Anyway, I could go on for a really long time about dealing with panic. If you're interested, I can explain more about what happens physiologically and why it's hard to deal with. For me, it helped a lot to understand the whole process as a physiological phenomenon. Took the "crazy" out of it! But before posting a whole book, I'll wait for your feedback, lol!
ETA: you can also pm me if you like.
Are you co-sleeping? I couldn't possibly go to sleep with a new baby if the baby wasn't right with me. Maybe that's the issue. You instinctively need to hear and feel your baby while going to sleep so you'd know if there were any changes and wake up.
Yep, I've been there. More than once.
What you're describing is general panic attack. They're awful. And yes, they're very common in PPD. There are several subtypes of PPD, and anxiety/panic is one of them. It's awful because you can't sleep, and yet being sleep deprived is a huge trigger for this happening more.
Please, please see your health care provider. You don't have to 'endure' this, and you can get help. The best methods tend to be talk therapy (actually Cognitive Behavioral Therapy worked really well for me) + meds. I was also taught by my therapist to meditate and do relaxation before bedtime and it still helps me.
I was on Paxil with both of my kids, and it was a lifesaver. I know that a lot of MDC mothers avoid prescription meds, but for me, the risk of not taking meds was higher than the risks of taking meds. I breastfed both of my kids for extended periods of time (ds for 16 months, dd for 4 years). They're now 7 and 10 and healthy, happy, intelligent, normal kids. (So, yes, they still drive me batty some days. I'm still cranky and short tempered some days.) But yet we have a good attachment because I got help. I'm still here because I got help.

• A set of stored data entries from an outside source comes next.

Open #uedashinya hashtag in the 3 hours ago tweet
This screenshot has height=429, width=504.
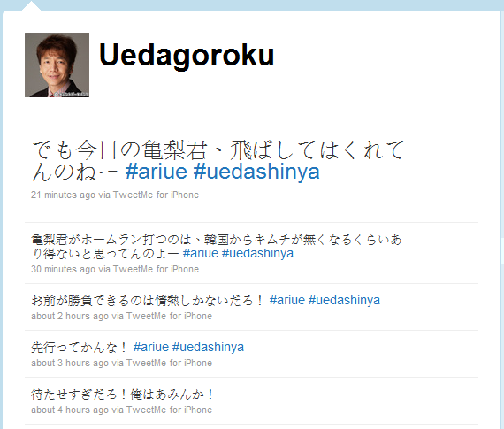point(208,347)
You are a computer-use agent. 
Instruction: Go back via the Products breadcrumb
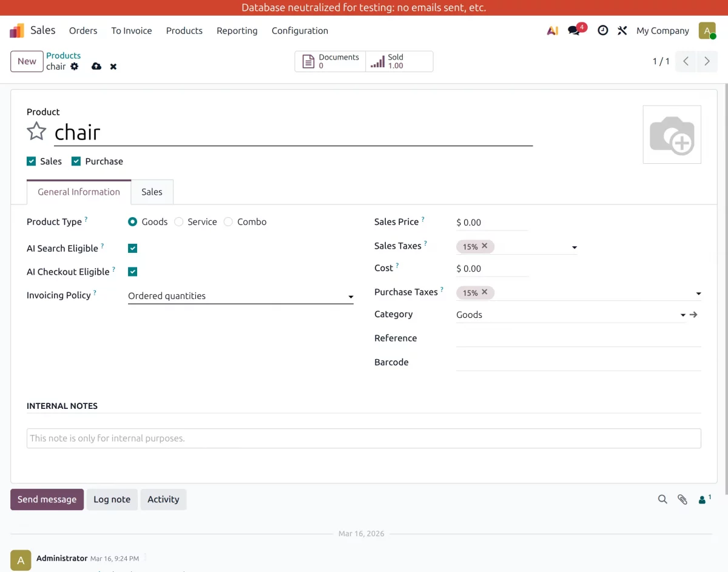pos(64,55)
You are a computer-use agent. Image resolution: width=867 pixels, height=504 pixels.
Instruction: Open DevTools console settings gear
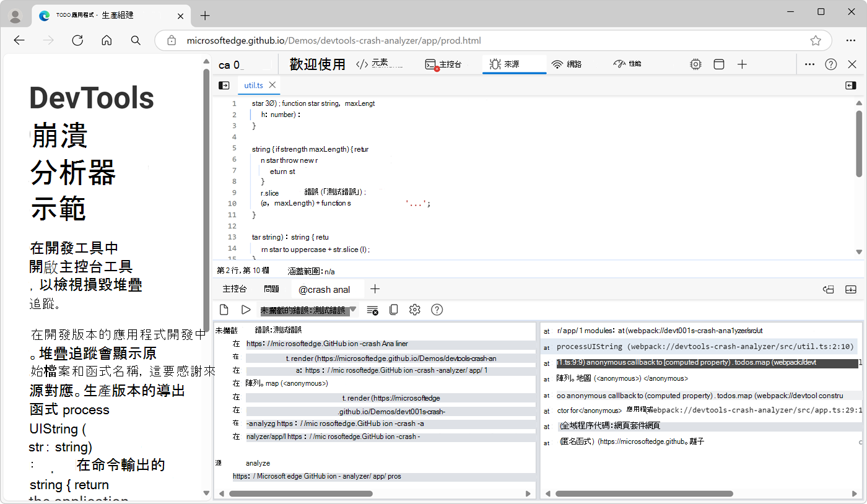(414, 310)
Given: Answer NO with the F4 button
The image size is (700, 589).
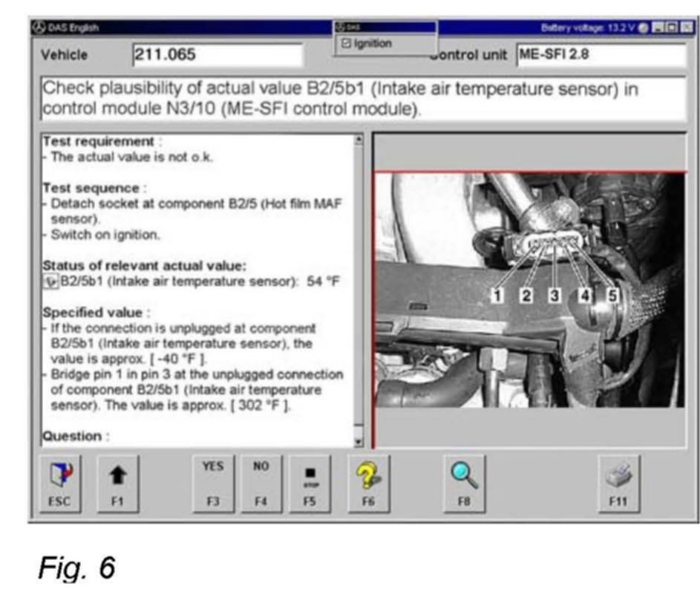Looking at the screenshot, I should pos(260,483).
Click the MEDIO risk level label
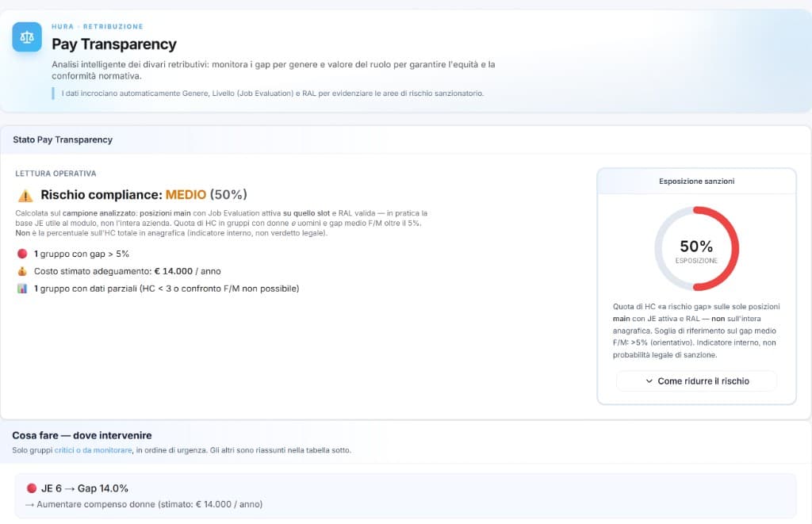Screen dimensions: 812x524 click(x=186, y=195)
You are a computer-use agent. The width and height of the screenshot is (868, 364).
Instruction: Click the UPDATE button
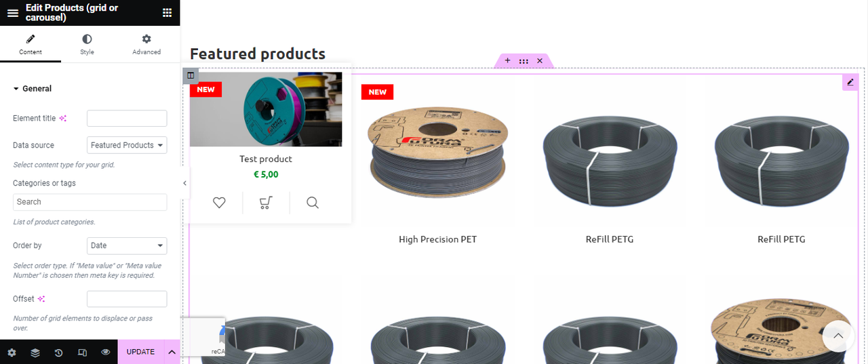click(x=141, y=352)
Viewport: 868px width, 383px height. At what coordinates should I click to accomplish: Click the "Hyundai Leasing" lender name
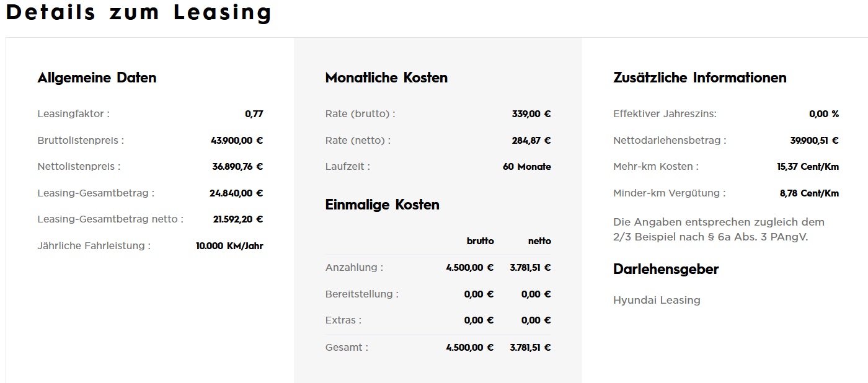[657, 301]
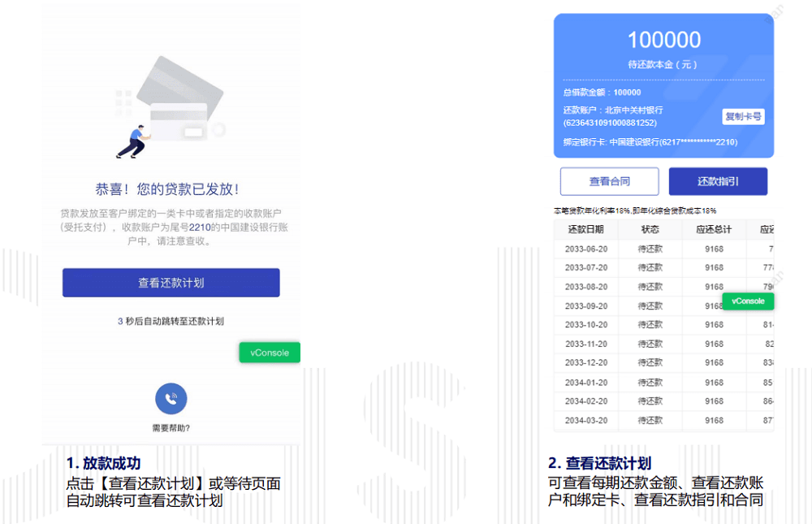Click the blue phone help icon above 需要帮助
Image resolution: width=812 pixels, height=524 pixels.
171,399
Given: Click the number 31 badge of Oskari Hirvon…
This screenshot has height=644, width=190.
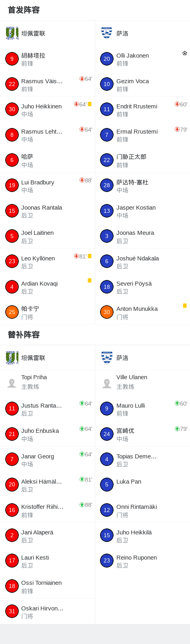Looking at the screenshot, I should click(x=12, y=611).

I've been there. It's not fun! I know it's hard to realize when your in the thick of it but one day you will get through this mama. It helped me to do some reading on postpartum anxiety disorders. I also ended up taking meds, which helped tremendously.

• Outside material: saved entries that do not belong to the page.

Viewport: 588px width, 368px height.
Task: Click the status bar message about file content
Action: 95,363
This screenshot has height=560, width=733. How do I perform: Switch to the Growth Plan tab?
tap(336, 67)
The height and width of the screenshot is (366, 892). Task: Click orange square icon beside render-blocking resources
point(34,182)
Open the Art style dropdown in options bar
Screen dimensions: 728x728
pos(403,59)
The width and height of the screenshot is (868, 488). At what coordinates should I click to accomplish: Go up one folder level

I just wanted to let you know you aren't alone. I am going through the same thing. I am on Zoloft and I just started taking 100 mgs. I am seeing some improvement, but I am not there yet. It's been about a month since I began meds. Things will get better, even if it doesn't seem that way right now.

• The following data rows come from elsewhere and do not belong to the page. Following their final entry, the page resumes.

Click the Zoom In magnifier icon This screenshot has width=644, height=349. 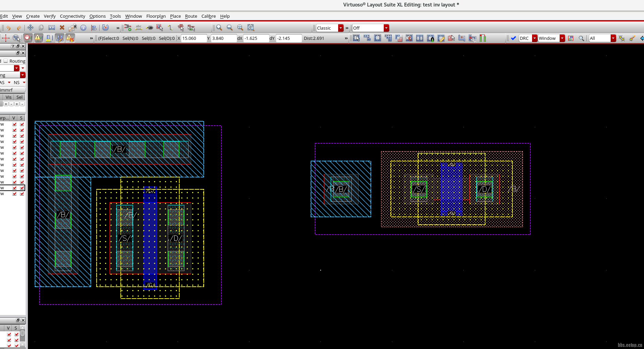(219, 28)
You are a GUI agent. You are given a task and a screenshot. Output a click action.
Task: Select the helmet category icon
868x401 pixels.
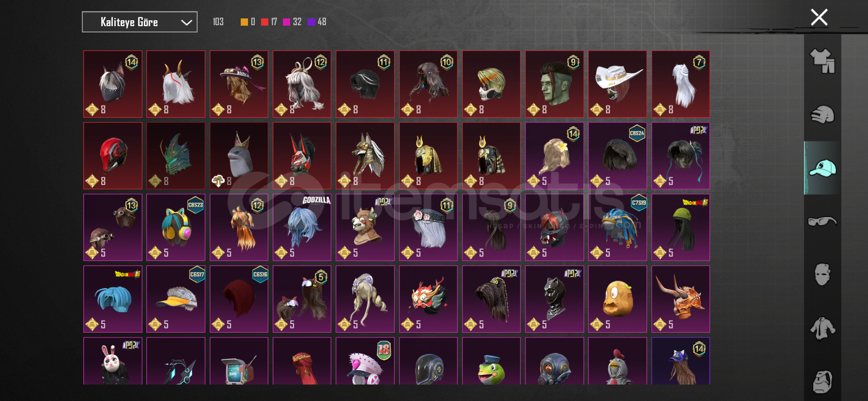pos(822,115)
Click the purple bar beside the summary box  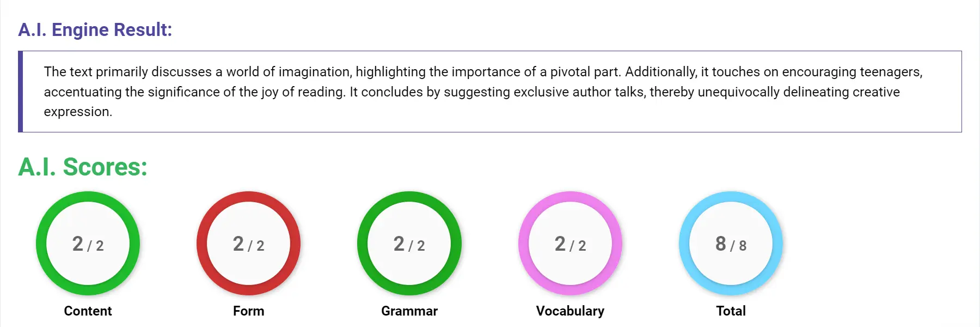coord(21,91)
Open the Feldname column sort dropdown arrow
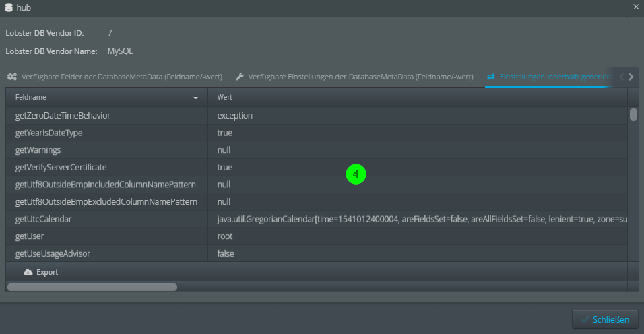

Update- I'm doing OK now. The crazy hormones have stabilized and the panic attacks are gone. I think my post was misunderstood in that I was just looking for ways to help the hormones stabilize sooner, or ways to cope while waiting for it to happen on its own. I ended up sleeping upstairs for a couple weeks instead of in my bed in the basement, and kept the lights on all the time, even while going to sleep. I tried getting out in the sun as phototherapy and drank soy milk to help replace my waning hormones. I got through it. Thanks!